Time has taught us, hard and uncomfortable conversations birth change. Influencers are in the best position to initiate these hard conversations because true influence stems from authenticity. Their willingness to be vulnerable by drawing on their personal experiences allows their community to engage with them.

For instance, Dr. Carol, the influencer behind Thrivecare_gh, an Instagram page, uses her platform to raise awareness around mental health. By drawing from her expertise as a psychologist and her experiences, she creates content around conversations that tend to exist in your head because our religious and cultural dispositions have not encouraged us to be open about mental health.

Priscilla Aseye Febiri: Female influencers at the heart of sustainable development

In using her platform to break the taboo around mental health and providing expert advice on how to manage issues that contribute to mental illnesses, she is growing a community that is learning to be deliberate about their mental health and well-being. From the Influencer marketing angle, people listen to those they trust. I can imagine if Dr. Carol partnered with an NGO, which is offering mental health services or a Spa and wellbeing service, the trust she’s cultivated with her followers over time will favor her.

Trust is vital for influencers who want to thrive using this channel but all influencers will let you know, they did not gain their status overnight. The knack to influence is not as intentional as many think. Most people become influencers once they begin to exude a lifestyle or interest that is attractive to individuals on social media. We also like heroes, right? So when we come across influencers whose interests and values align with ours, becoming a part of their community is inevitable. This is also another way people become influencers.

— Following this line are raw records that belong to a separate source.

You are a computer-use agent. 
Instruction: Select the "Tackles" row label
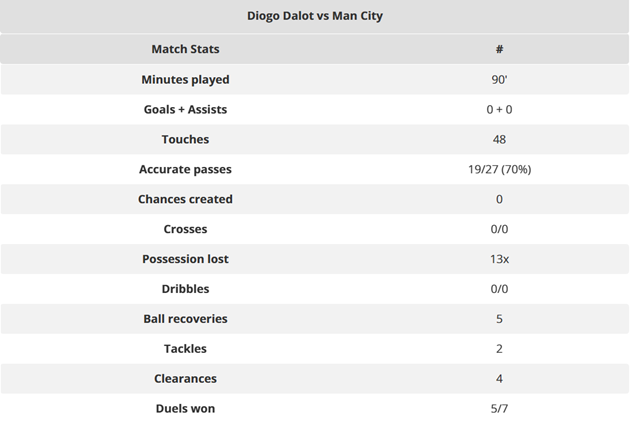pos(185,349)
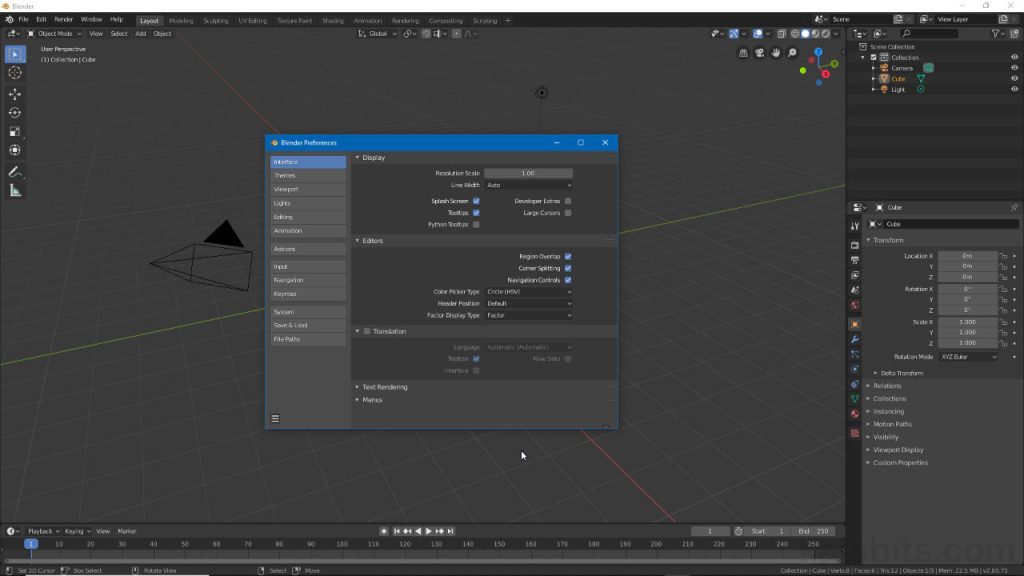Enable the Python Tooltips checkbox
The width and height of the screenshot is (1024, 576).
tap(476, 222)
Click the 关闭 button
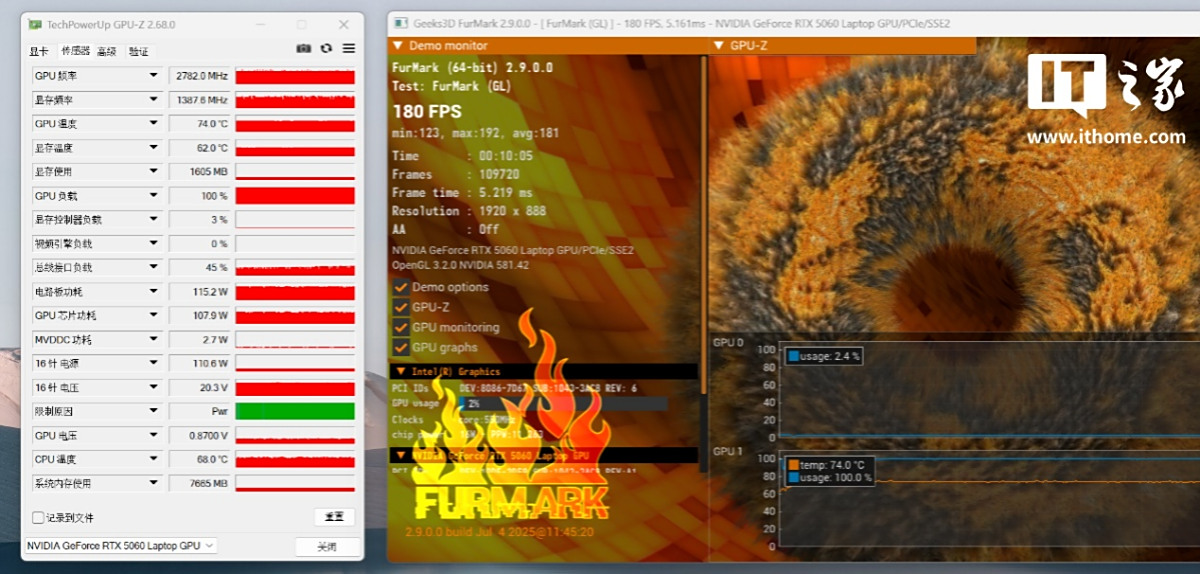 [327, 547]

A female Micro influencer I’d like to highlight to make my point is Faith Senam. A PR practitioner, who at the early stages of her career observed there was no provision for PR in the fashion industry, so she decided to be the solution and founded Eapril, a PR agency catering to businesses in fashion.

She later realised the achievements of female PR practitioners in Ghana were rarely celebrated so she decided to create a platform that celebrates female PR practitioners and empowers female students studying PR. Over time, this platform has grown to become an Association with members at different levels of their careers providing mentorship to upcoming female PR practitioners. I can, more than bet you that, when she set up her social media pages, it wasn’t with the intent to affect this much change but because of her passion for female empowerment, this seeped through everything else she did. It is important for brands looking to work with influencers, to seek out those whose true passions shine through their activities on and off social media.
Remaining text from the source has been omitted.